BEGIN

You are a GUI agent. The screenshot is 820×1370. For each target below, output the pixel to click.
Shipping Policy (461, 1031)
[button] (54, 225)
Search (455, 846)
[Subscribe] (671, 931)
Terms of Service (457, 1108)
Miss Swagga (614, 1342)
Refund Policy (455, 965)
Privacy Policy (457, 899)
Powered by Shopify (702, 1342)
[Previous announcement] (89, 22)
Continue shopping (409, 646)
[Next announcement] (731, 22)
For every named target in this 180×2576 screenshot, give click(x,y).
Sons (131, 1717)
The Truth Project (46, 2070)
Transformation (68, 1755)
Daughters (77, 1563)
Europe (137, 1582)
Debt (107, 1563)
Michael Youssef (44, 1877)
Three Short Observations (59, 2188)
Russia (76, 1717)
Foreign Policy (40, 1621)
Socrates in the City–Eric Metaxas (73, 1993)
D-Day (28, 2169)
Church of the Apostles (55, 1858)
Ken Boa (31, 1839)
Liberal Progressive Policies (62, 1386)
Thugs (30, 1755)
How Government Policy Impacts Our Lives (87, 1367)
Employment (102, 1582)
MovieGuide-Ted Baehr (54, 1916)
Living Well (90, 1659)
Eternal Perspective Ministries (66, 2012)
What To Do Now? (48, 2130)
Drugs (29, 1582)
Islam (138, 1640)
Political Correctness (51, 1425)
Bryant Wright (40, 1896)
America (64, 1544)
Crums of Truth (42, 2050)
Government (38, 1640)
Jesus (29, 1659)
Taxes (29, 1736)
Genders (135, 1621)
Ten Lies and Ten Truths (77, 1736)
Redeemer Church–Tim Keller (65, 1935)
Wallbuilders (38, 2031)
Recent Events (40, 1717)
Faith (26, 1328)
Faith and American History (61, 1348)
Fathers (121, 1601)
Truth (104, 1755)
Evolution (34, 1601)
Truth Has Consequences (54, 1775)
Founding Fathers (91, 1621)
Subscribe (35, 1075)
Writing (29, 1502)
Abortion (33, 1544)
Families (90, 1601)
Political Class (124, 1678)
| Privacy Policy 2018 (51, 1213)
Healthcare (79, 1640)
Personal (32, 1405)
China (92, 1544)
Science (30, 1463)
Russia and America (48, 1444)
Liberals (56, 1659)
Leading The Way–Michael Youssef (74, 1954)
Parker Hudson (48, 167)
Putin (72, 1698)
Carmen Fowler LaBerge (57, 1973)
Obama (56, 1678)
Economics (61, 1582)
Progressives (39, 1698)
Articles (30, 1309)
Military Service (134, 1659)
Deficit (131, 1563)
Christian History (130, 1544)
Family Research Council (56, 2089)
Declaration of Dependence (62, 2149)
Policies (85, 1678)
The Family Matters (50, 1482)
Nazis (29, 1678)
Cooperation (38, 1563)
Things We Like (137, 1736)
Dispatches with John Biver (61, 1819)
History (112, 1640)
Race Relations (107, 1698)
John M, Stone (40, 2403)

END

> _Problem statement_: Scan the material and collect every line that contains "Michael".

> _Exercise answer_:
Michael Youssef (44, 1877)
Leading The Way–Michael Youssef (74, 1954)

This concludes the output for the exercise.